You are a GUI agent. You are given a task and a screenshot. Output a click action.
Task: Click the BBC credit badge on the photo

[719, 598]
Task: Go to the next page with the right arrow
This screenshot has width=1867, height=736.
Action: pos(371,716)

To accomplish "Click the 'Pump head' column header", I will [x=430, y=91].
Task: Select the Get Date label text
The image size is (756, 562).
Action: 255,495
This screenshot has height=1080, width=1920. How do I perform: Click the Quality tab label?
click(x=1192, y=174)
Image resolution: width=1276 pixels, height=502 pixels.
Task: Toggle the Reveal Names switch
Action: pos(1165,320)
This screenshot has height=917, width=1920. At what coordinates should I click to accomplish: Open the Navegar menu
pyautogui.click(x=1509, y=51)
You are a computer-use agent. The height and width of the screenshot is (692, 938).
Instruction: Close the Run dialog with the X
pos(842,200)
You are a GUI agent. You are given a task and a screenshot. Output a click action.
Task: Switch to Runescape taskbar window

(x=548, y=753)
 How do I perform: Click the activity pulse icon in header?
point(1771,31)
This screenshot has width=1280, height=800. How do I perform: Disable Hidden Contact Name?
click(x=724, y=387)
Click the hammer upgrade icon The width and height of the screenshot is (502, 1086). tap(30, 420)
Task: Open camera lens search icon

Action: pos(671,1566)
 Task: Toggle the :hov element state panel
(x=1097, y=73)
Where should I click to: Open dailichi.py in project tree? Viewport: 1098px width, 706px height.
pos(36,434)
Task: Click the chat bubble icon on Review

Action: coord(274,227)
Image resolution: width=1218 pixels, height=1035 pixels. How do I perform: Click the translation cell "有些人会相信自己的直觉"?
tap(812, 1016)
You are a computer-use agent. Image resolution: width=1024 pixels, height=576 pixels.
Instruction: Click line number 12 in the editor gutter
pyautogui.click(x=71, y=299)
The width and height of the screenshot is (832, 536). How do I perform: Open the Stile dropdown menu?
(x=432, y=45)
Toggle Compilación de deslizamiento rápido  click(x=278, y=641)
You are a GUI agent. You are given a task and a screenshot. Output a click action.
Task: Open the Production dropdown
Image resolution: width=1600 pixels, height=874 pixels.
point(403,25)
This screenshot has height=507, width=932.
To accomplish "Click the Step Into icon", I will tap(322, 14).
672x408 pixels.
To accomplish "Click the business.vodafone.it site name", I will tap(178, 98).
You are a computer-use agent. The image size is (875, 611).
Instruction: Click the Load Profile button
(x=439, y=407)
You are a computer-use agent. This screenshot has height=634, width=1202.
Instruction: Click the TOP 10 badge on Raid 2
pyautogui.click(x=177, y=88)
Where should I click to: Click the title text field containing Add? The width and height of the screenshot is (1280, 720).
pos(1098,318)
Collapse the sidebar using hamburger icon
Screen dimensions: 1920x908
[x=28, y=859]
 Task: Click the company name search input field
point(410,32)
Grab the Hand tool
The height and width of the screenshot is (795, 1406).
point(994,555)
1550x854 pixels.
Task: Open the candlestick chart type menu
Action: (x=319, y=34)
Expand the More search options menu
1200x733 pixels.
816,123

• [Exercise directions] Could you transcribe the entries above word for word, from the line with "You are a computer-use agent. Image" down to the line with "Toggle Compilación de", keeping both?

• [Written answer]
You are a computer-use agent. Image resolution: width=1024 pixels, height=576 pixels.
Instruction: Click line number 12 in the editor gutter
pyautogui.click(x=71, y=299)
The width and height of the screenshot is (832, 536). How do I perform: Open the Stile dropdown menu?
(x=432, y=45)
Toggle Compilación de deslizamiento rápido  click(x=278, y=641)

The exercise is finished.